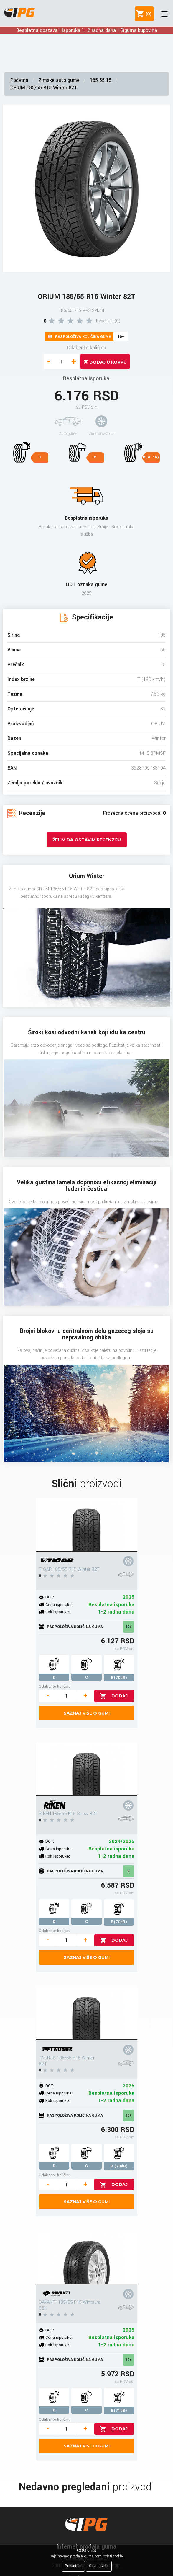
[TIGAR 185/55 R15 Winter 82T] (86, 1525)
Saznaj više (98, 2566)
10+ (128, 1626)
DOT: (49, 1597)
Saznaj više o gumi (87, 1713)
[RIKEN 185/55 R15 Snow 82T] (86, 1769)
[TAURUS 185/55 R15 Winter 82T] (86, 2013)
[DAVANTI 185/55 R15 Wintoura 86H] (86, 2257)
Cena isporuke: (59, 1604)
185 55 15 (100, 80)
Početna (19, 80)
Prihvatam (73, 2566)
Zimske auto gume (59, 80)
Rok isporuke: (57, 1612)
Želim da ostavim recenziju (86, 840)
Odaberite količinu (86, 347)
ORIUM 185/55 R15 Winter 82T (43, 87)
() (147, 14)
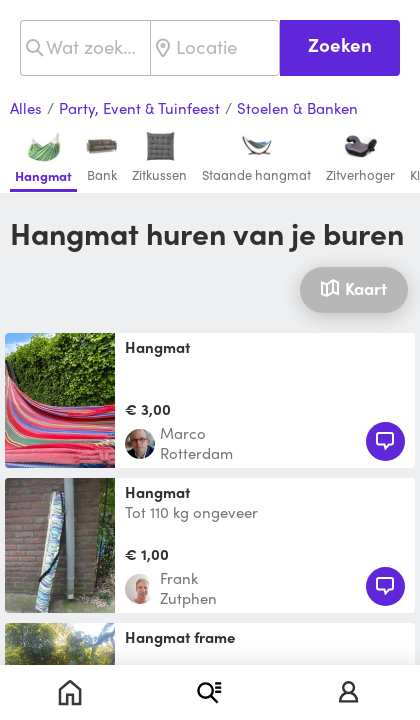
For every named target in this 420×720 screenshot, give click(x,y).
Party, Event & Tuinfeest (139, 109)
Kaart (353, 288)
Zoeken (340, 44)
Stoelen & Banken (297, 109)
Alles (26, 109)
____
Aim of the task: Could you copy the data above word for word, leaving out the pictures?

Solved exercise:
[TIGAR 185/55 R15 Winter 82T] (86, 1525)
Saznaj više (98, 2566)
10+ (128, 1626)
DOT: (49, 1597)
Saznaj više o gumi (87, 1713)
[RIKEN 185/55 R15 Snow 82T] (86, 1769)
[TAURUS 185/55 R15 Winter 82T] (86, 2013)
[DAVANTI 185/55 R15 Wintoura 86H] (86, 2257)
Cena isporuke: (59, 1604)
185 55 15 (100, 80)
Početna (19, 80)
Prihvatam (73, 2566)
Zimske auto gume (59, 80)
Rok isporuke: (57, 1612)
Želim da ostavim recenziju (86, 840)
Odaberite količinu (86, 347)
ORIUM 185/55 R15 Winter 82T (43, 87)
() (147, 14)
For every named target in this 420×720 screenshot, give click(x,y).
Party, Event & Tuinfeest (139, 109)
Kaart (353, 288)
Zoeken (340, 44)
Stoelen & Banken (297, 109)
Alles (26, 109)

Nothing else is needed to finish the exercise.